1. A composite riser assembly comprising:
a surface platform for supporting composite risers;
at least one composite riser supported by said platform, at least one of said one composite risers having a first strain sensor affixed thereto;
a controller located at said surface platform;
said controller being in signal communication with said first strain sensors in said at least one composite riser; and
said controller having a signal device capable of transmitting signals to and receiving signals from said first strain sensors in said at least one composite riser.
2. A riser assembly of claim 1 wherein said processor includes an output means to display the measured strain data.
3. A riser assembly of claim 1 wherein said controller has a memory device for storage of strain data.
4. A riser assembly of claim 1 wherein said controller compares measured strain data to a predetermined warning value.
5. A riser assembly of claim 1 wherein said first strain sensor is in a first orientation and further comprising a second strain sensor in at least one of said composite risers, said second sensor being in a second orientation.
6. A riser assembly of claim 1 wherein said strain sensor is selected from the group consisting of fiber optic strain gauges, magnetic strain gauges, vibrational sensors, and electrical resistance strain gauges.
7. A riser assembly of claim 1 wherein said signal communication is provided by a transmission line from said platform to said strain sensors.
8. A riser assembly of claim 1 wherein said signal communication is provided by acoustic modems.
9. A composite structure comprising:
an elongated composite structure defining an axis;
a first strain sensor associated with said composite structure at a first orientation relative to said axis to measure strain in the direction of said first orientation; and
a second strain sensor associated with said composite structure at a second orientation relative to said axis to measure strain in the direction of said second orientation.
10. A composite structure of claim 9 wherein said first and second strain sensors are fiber optic.
11. A composite structure of claim 10 wherein said first and second strain sensors are embedded in said composite structure.
12. A composite structure of claim 9 wherein said first and second strain sensors are magnetic.
13. A composite structure of claim 10 wherein said strain sensors are selected from the group consisting of fiber optic strain gauges, magnetic strain gauges, vibrational sensors, and electrical resistance strain gauges.
14. A composite structure of claim 10 wherein said vibrational sensors are mounted to establish changes in the vibration signature in the first and second orientations.

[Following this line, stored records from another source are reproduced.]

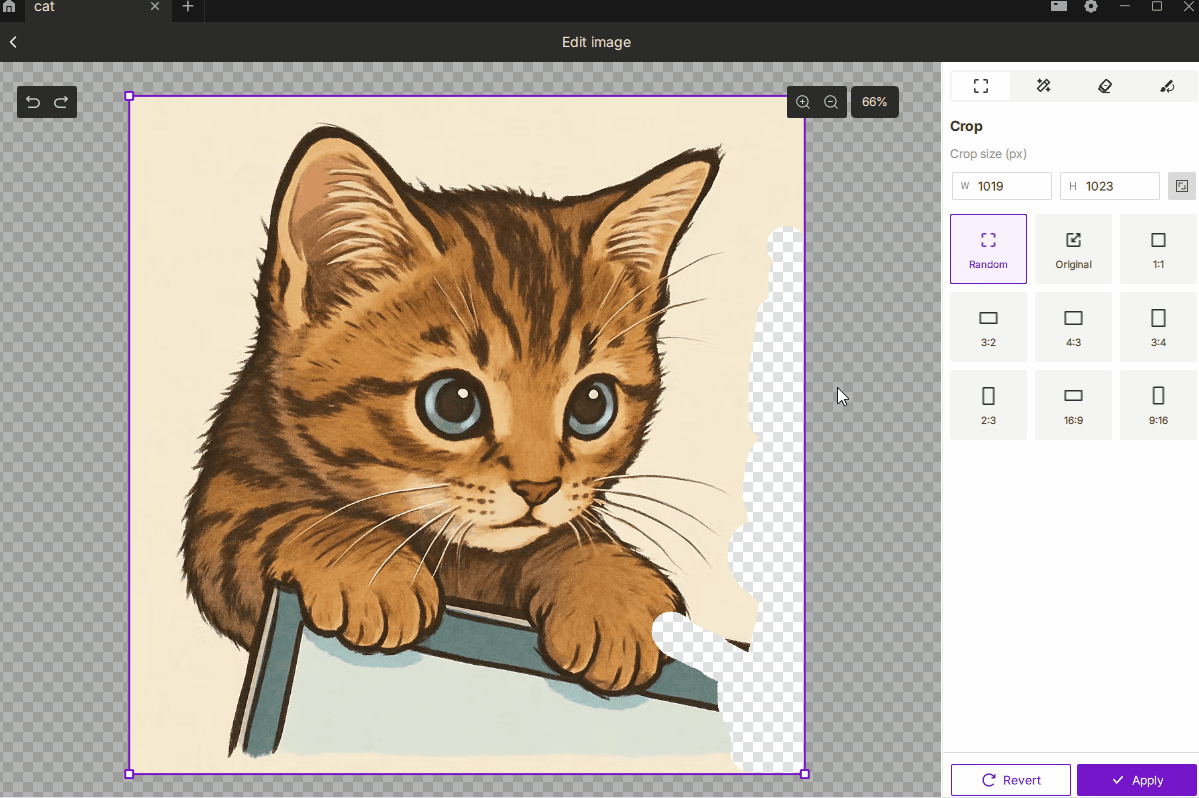Choose the 1:1 crop ratio
The height and width of the screenshot is (798, 1199).
click(x=1158, y=249)

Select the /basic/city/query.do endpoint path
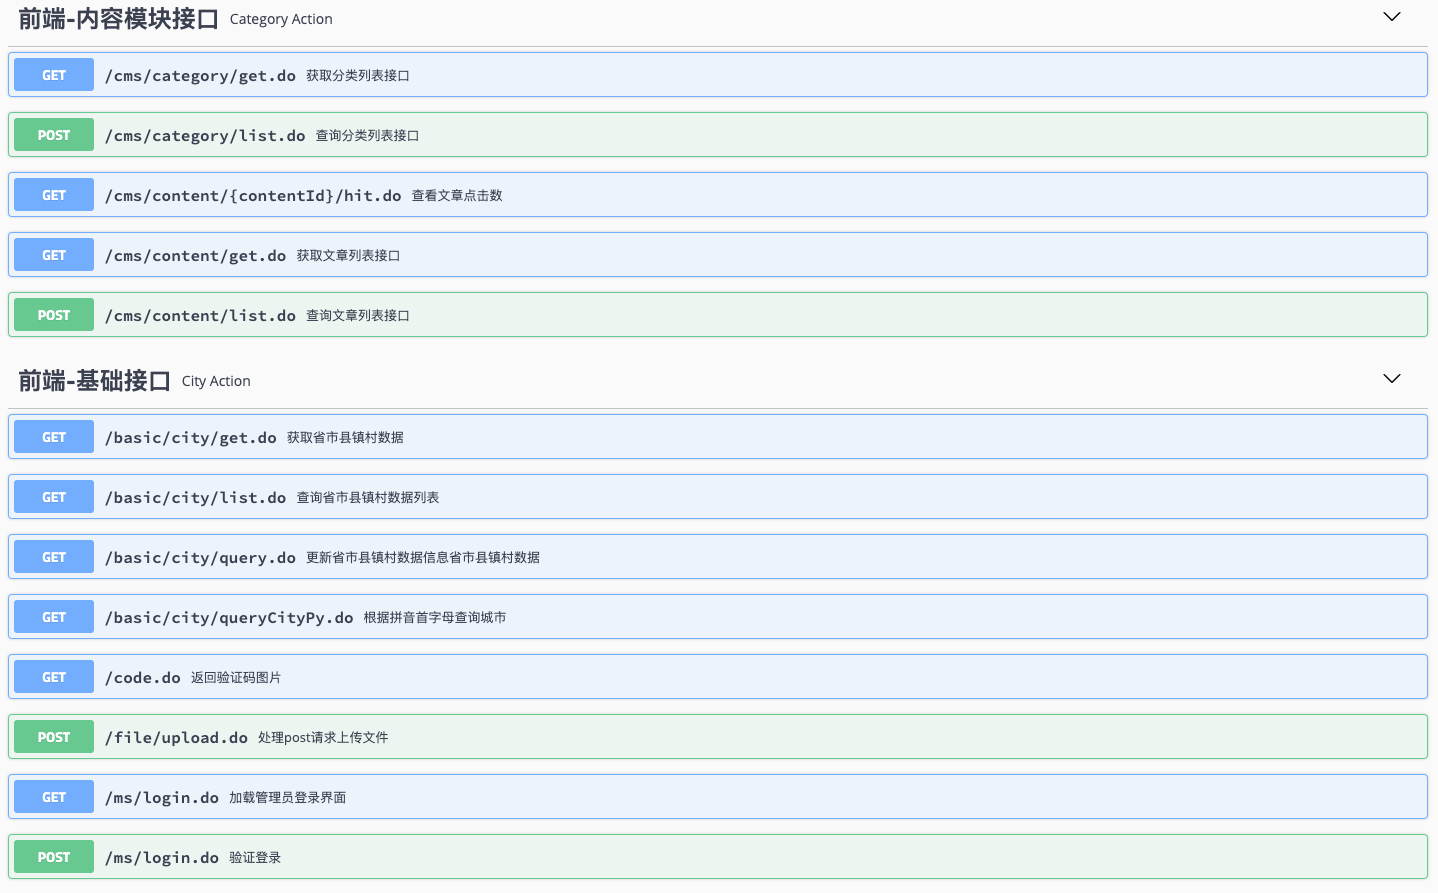[x=200, y=558]
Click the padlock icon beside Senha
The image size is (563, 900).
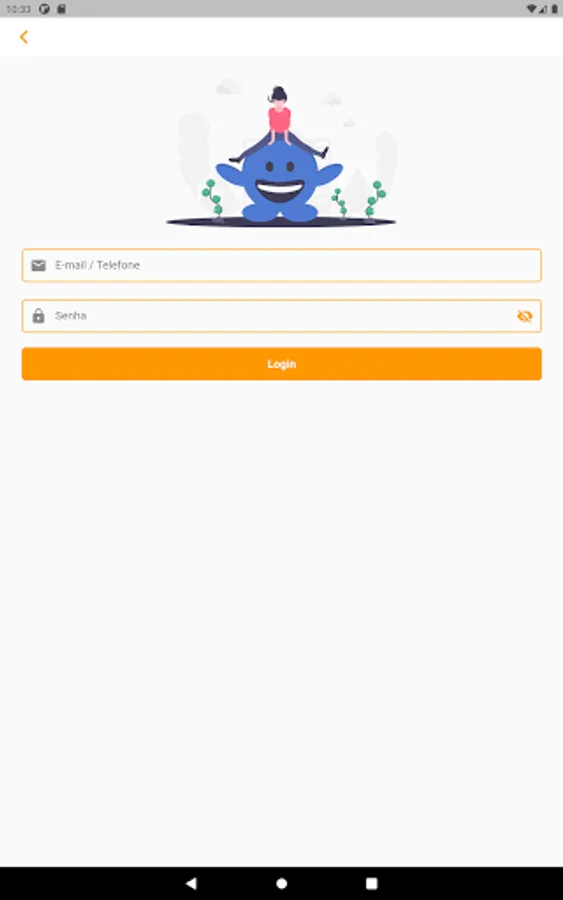(38, 316)
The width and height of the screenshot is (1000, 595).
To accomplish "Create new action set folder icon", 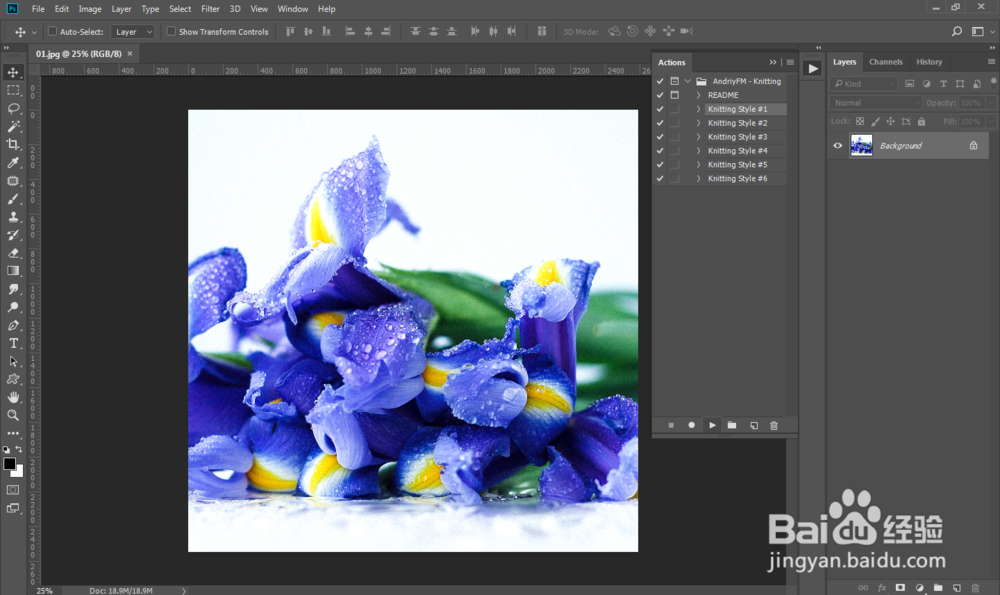I will [x=732, y=425].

15. A composite structure with monitoring device comprising:
an elongated composite structure defining an axis;
a first strain sensor affixed to said composite structure at a first orientation relative to said axis to measure strain in the direction of said first orientation;
a first strain monitoring module in signal communication with said first strain sensor for measuring strain;
said first strain monitoring module associated with said first strain sensors having
a power source,
a central processor unit,
a signal device, and
a communication device.
16. A composite structure of claim 15 wherein said module includes a storage means for storing strain data.
17. A monitoring module for use with a composite riser comprising:
an input means for inputting strain measurements from a first strain sensor;
a processor means for receiving said strain measurement data; and
a communication means for transmitting the recorded strain data to a receiving unit.
18. A monitoring module for use with a composite riser comprising:
an input means for inputting strain measurements from a first strain sensor in a first orientation and from a second strain sensor in a second orientation;
a processor unit for recording said strain measurements from said strain gauges; and
communication means for outputting said recorded strain measurements.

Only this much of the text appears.